▶ WHAT THE TASK REQUIRES
Please copy each line of the records below that holds the word "Like".

━━━━━━━━━━━━━━━━━━━━━━━━━━━━━━

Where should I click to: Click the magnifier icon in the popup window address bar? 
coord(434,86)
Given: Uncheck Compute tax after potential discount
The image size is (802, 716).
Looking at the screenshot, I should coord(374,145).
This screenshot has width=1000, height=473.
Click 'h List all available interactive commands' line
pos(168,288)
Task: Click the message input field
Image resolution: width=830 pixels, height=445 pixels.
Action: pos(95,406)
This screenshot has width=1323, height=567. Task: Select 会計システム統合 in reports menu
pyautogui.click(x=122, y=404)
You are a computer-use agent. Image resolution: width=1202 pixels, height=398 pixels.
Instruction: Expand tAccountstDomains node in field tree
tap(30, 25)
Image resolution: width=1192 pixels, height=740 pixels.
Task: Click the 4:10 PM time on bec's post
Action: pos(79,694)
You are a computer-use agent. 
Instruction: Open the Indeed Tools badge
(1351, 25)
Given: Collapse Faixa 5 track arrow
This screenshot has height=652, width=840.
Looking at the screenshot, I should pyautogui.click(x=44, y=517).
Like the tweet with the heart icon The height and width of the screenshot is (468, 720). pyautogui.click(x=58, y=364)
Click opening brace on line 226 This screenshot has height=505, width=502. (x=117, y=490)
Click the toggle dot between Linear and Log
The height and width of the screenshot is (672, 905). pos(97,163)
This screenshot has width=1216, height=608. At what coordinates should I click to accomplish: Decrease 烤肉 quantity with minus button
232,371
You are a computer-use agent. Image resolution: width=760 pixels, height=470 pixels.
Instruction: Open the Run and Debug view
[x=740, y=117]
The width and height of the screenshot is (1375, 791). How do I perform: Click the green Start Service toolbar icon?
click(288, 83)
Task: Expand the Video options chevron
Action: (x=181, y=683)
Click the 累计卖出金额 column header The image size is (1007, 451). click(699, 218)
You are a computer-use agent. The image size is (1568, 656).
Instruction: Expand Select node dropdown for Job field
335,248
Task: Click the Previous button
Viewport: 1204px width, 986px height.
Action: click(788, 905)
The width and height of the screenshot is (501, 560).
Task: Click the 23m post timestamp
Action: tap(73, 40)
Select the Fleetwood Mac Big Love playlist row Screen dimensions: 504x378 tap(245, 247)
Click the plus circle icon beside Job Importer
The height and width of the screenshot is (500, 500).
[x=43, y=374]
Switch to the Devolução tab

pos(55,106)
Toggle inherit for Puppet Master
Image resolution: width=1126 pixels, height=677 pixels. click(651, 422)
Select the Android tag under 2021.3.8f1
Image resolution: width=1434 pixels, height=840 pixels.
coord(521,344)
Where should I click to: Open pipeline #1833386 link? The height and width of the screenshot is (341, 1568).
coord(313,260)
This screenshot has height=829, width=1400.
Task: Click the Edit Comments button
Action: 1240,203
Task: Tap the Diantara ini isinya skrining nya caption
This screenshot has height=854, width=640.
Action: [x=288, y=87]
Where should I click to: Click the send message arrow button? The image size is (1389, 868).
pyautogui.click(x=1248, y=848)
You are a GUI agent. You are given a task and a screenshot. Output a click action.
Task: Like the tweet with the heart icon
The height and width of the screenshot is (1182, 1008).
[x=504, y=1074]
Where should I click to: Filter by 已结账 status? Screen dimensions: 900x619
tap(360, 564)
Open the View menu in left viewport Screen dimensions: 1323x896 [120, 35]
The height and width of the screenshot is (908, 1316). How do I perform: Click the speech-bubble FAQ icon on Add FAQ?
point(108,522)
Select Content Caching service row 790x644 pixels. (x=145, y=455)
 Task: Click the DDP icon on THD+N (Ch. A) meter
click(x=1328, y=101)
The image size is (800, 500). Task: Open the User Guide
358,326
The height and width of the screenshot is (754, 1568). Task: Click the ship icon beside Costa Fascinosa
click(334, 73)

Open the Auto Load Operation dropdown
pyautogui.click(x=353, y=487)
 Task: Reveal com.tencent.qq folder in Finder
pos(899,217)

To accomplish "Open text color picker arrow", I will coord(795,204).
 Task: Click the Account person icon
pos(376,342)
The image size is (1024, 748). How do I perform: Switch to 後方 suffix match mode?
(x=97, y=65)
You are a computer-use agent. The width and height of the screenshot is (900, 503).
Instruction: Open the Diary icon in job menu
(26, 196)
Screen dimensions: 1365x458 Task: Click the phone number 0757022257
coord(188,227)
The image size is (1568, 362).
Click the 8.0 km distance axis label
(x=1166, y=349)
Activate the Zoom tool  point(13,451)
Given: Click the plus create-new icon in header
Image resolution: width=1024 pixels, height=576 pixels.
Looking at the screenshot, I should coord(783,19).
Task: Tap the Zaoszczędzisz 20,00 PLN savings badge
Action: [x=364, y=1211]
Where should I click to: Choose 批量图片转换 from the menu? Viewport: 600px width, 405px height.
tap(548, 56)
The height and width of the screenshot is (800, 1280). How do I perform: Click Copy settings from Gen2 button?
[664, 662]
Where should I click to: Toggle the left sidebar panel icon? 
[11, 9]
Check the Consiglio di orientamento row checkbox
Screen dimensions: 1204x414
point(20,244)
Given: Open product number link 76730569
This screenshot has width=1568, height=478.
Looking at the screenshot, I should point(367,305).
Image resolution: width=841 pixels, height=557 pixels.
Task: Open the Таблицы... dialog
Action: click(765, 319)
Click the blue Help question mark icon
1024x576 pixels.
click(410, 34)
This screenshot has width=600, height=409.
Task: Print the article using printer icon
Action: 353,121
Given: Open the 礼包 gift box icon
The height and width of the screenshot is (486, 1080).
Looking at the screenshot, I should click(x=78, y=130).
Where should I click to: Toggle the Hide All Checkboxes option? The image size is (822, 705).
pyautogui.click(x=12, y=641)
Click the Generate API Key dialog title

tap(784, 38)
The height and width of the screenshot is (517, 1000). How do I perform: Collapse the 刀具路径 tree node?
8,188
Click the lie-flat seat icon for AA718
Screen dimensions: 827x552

━━━━━━━━━━━━━━━━━━━━━━━━━━━━━━

▶ REPLY TO THE EXERCISE
Like the tweet with the heart icon The height and width of the screenshot is (468, 720). pyautogui.click(x=58, y=364)
Task: Like the tweet with the heart icon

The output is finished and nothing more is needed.